A small disadvantaged business means a small business that is at least 51% unconditionally owned by one or more individuals who are both socially and economically disadvantaged, or a publicly owned company that has 51% of its stock owned by such individuals and that has its management and daily business controlled by one or more socially and economically disadvantaged individuals. Individual groups falling into this category are:
- Black Americans.
- Hispanic Americans.
- Native Americans.
- Asian-Pacific Americans.
- Subcontinent-Asian Americans.
Section 8(a) of the Small Business Act (15 U.S.C. 637 (a)) established a program that authorizes the Small Business Administration to enter into contracts with other agencies and subcontract the work to eligible firms — known as 8(a) contractors.

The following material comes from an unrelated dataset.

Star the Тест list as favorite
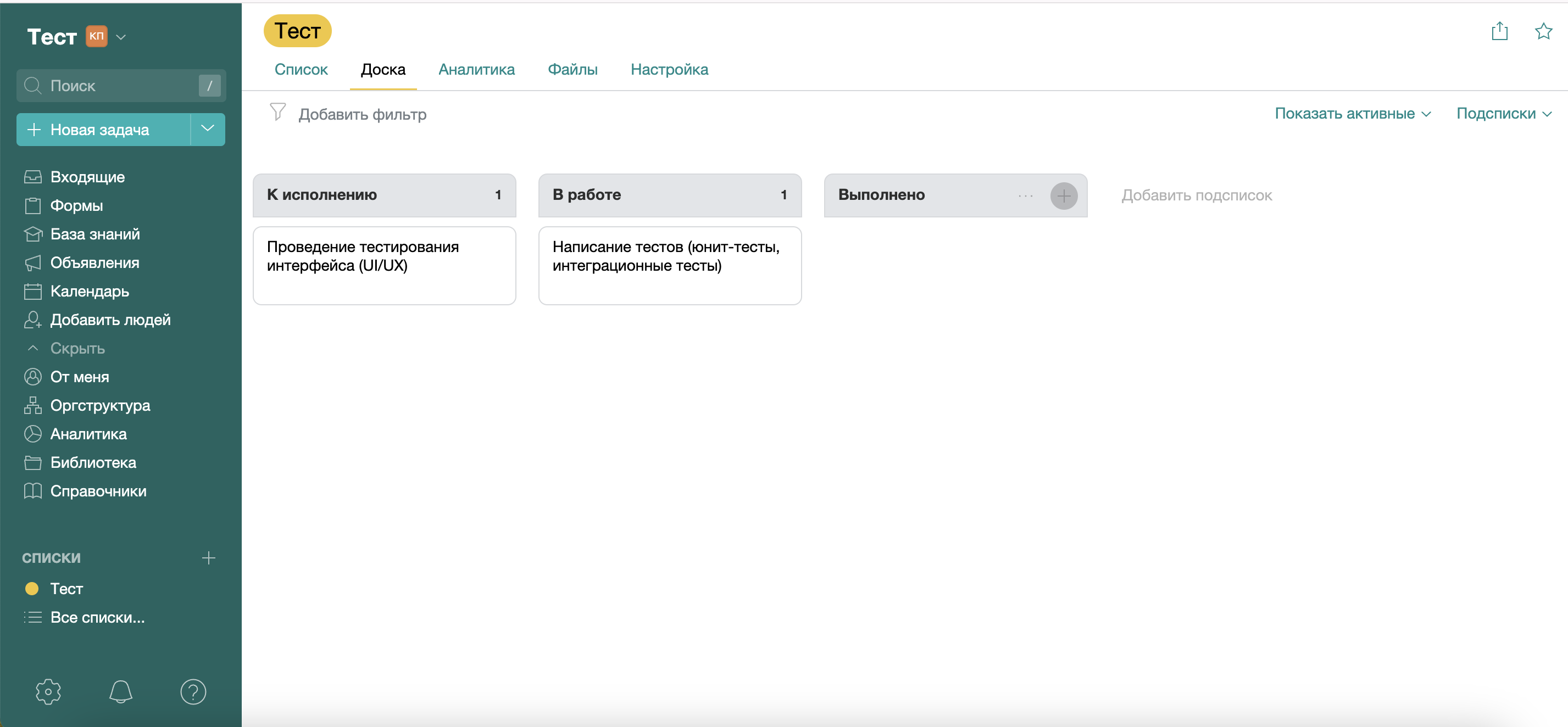1568x727 pixels. point(1543,31)
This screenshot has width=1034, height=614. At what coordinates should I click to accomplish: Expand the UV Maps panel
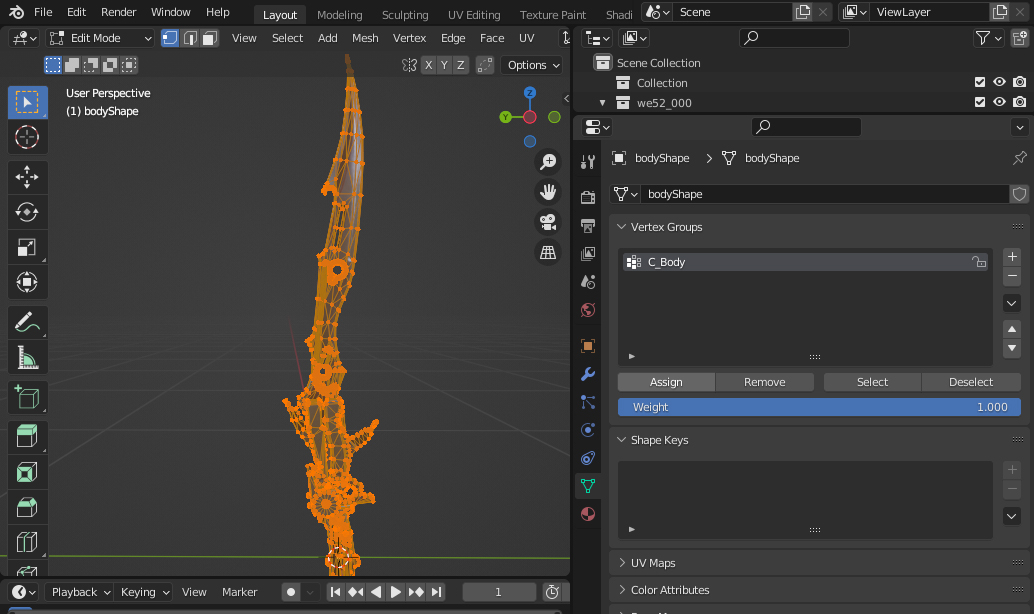[653, 563]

SBA has delegated this authority to some Federal agencies through the execution of a partnership agreement. The Department of Defense has a partnership agreement in place.
The partnership agreement eliminated the tri-part contract. However, the offering and acceptance is still required. Offering letters are written and processed by OSBP. Provide the small business office with the applicable information needed to prepare the offering letter. Requirements with an anticipated price including options, not exceeding $6.5M for manufacturing or $4M for all others, may be awarded sole source. Awards above these thresholds must be completed and they must be made at a fair and reasonable price.
Note: Requirements that have been accepted in the 8(a) program shall remain in the program unless SBA agrees to release the requirement from the program.